Elia Kazan is probably Hollywood’s greatest living legend. And yet the director
of “A Streetcar Named Desire” and “On the Waterfront,” the man who launched the
careers of James Dean and Marlon Brando, the first artistic choice of Tennessee
Williams and Arthur Miller, cannot
get an award from his own creative community because of the unforgivable sin he
allegedly committed in appearing as a friendly witness before the House
Committee on Un-American Activities more than 40 years ago.
I use the plural in speaking of blacklists advisedly. For as Kazan
himself wrote, defending his decision to testify, the communists in Hollywood
were the first to blacklist artists in any organization and on any project they
happened to control. One of the
questions Kazan asked himself was, “Why should I defend people like this?”
Perhaps the most puzzling aspect of the recent spate of articles and
editorials about the Kazan affair is the amount of print the “defenders” of
Kazan have expended in attempting to justify the extension of “forgiveness” to
him after all these years.

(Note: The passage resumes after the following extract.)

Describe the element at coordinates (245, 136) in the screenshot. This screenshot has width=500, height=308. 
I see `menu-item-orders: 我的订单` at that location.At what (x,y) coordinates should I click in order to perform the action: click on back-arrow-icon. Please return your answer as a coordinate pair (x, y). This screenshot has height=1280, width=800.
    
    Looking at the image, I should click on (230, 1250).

Why does a man have to be forgiven for defending his
country? This question does not even seem to have occurred to his public
champions. Perhaps most flagrant in this regard was a piece by the
theologian Martin Marty, which appeared in the Opinion section of the L.A.

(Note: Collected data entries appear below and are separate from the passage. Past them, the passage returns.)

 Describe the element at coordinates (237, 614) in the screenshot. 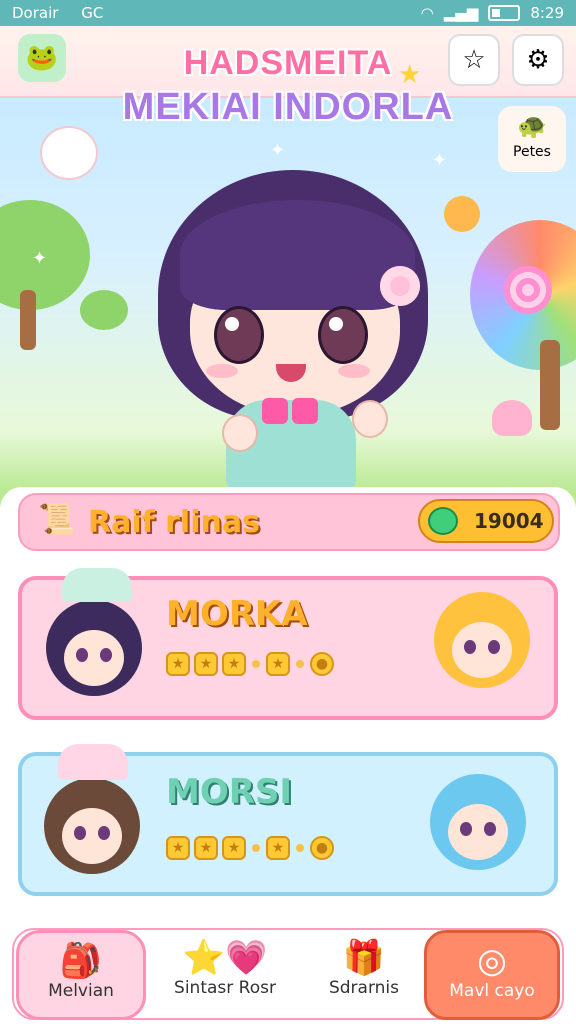

I see `card-1-name: MORKA` at that location.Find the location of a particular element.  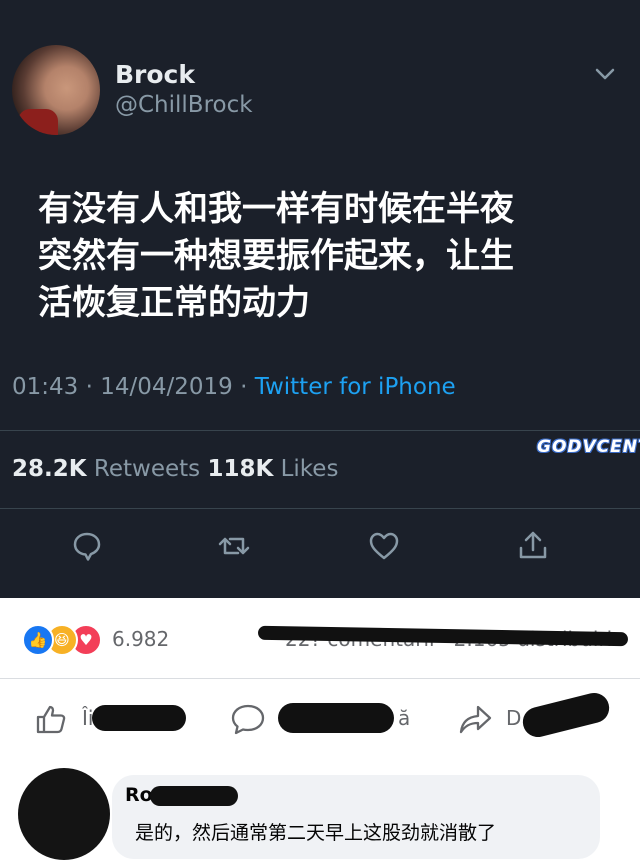

comment-icon is located at coordinates (248, 719).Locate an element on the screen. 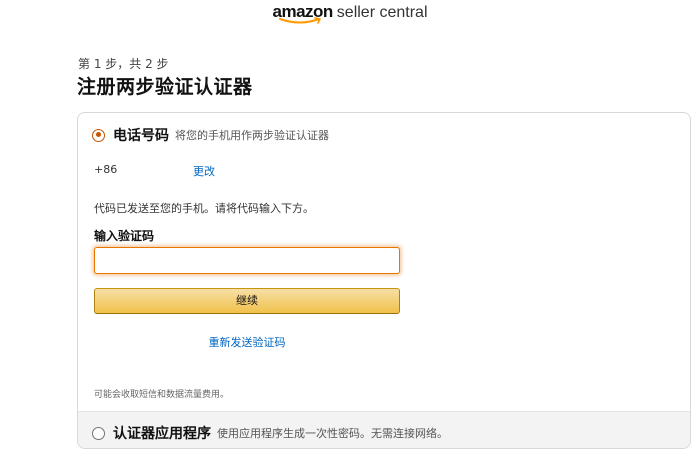  logo-product-text: seller central is located at coordinates (382, 12).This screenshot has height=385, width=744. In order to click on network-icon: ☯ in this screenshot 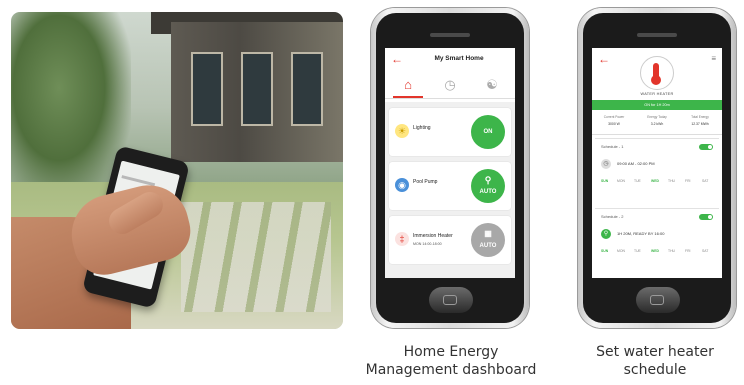, I will do `click(492, 86)`.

Times. Marty noted that a usual prerequisite for forgiveness was repentance, and
that Kazan had not repented. He nonetheless called for a “creative forgetting”

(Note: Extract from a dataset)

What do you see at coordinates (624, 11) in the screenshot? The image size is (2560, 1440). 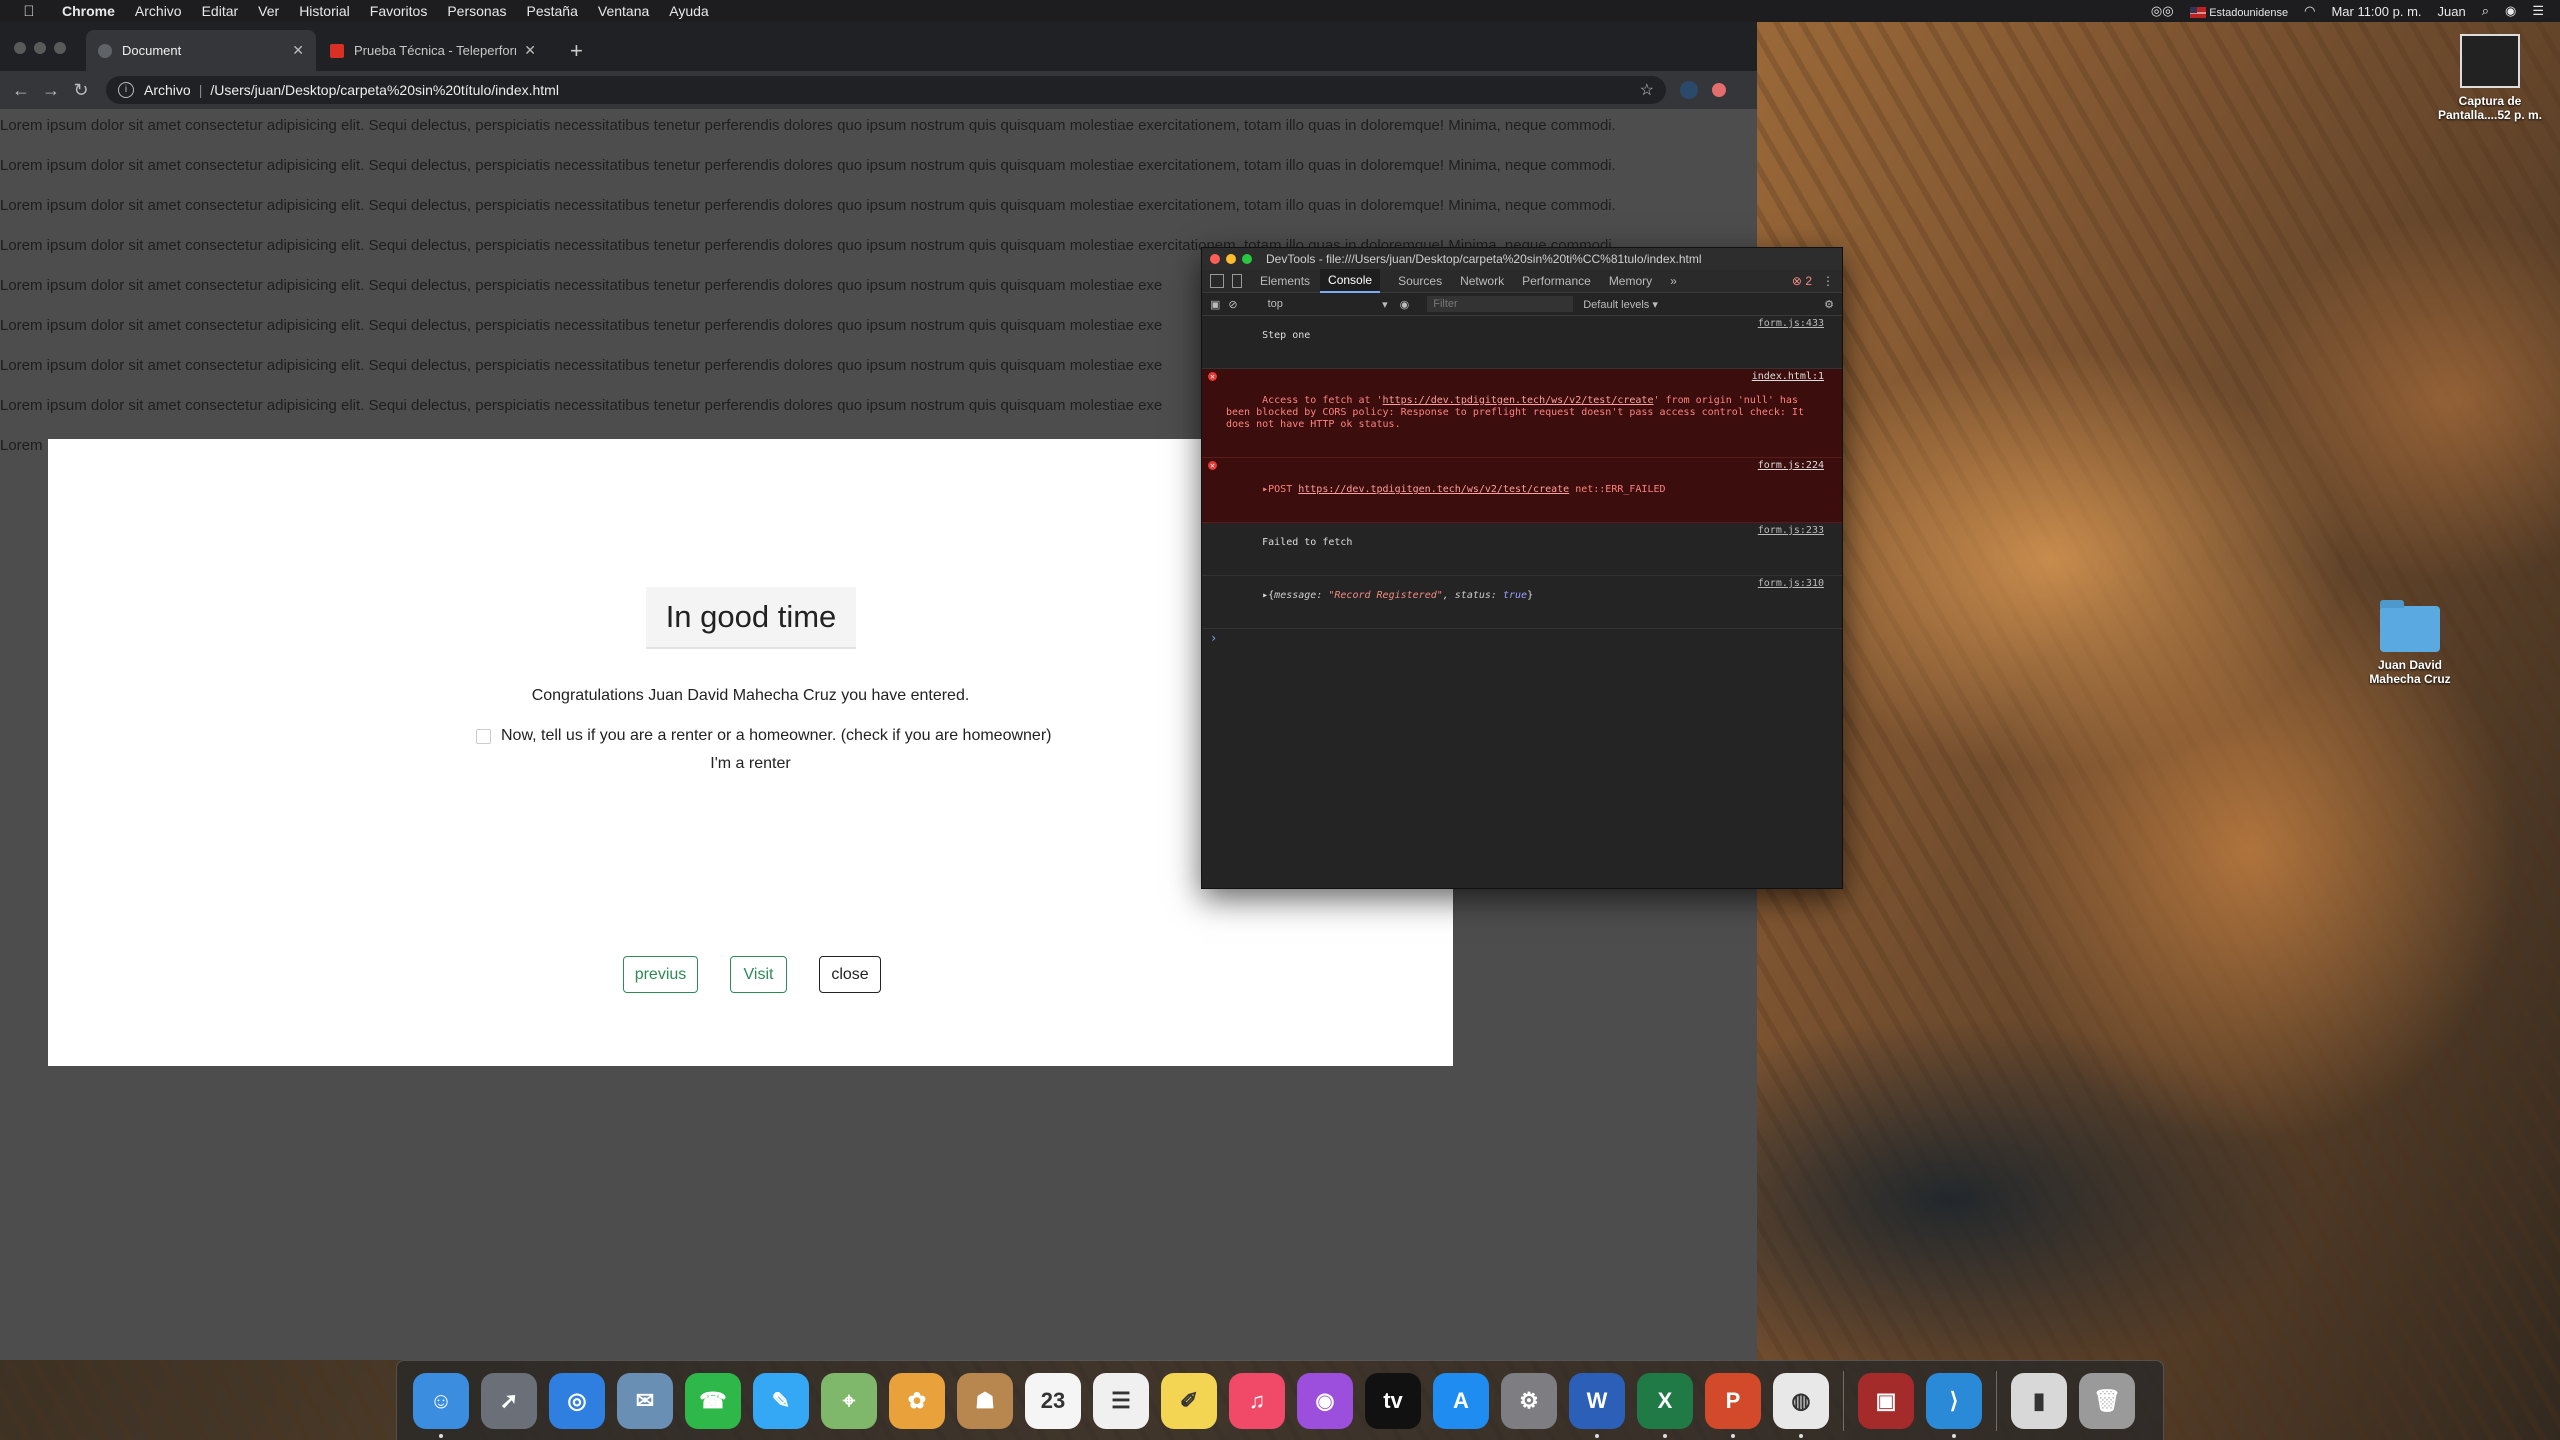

to allow the 87-year-old artist to be readmitted into decent society.
To many, no doubt, the gesture appeared gracious. But to others this call
for repentance had a peculiar ring. What about all those communists in Hollywood
and elsewhere who betrayed their country, its democratic ideals and human
decency itself in order to support a mass murderer like Joseph Stalin and to
lend a helping hand to an empire that destroyed the lives of millions of human
beings? Did anybody demand that the Hollywood Reds repent their sins in order
that they be forgiven? Were they required to put on sackcloth and ashes before
the entertainment industry made them heroes of the First Amendment in films like
“The Front,” “The Way We Were” or “Guilty by Suspicion”? In fact, no such humility was
required. As Marty observed, the code of E.M. Forster prevails: It is better to
betray your country than your friends.
But even if one were to accept the debased ethic of an alienated writer
like Forster, who said the people Kazan named were his friends? In his
autobiography “A Life,” Kazan makes very clear that the communists whom he named
had not only betrayed his country, in his eyes, but betrayed him, as an artist
and man, as well. Why, he said to himself, should I sacrifice my career for
people like this?
It is not necessary for us to rehearse every detail of what went on 40
years ago or to take sides in personal matters, however, to draw certain
conclusions. The release of the Venona transcripts and other Soviet documents in recent years
makes clear beyond any doubt that American communists were part of a conspiracy
to betray this country and were in fact engaged in acts, orchestrated from the
Kremlin, to undermine the security of this democracy and to render it
defenseless in the face of its totalitarian adversary. Propaganda, which was
what Hollywood excelled in, was no small national asset. If Hollywood’s
communists need make no apologies for their role in trying to deliver this asset to
America’s enemies, then why should Kazan apologize for defending America against
them? If the opponents of the blacklist argue that it is such an evil in itself,
why then is it acceptable to blacklist Kazan?
Unless one insists on a double standard — one rule for communists,
another for patriots — then only one conclusion is possible: The time has come
to lift Hollywood’s longest standing blacklist and honor Elia Kazan — not only
as one of its greatest living artists, but as a man who stood up for what he
believed, and who braved years of persecution to defend his ideals.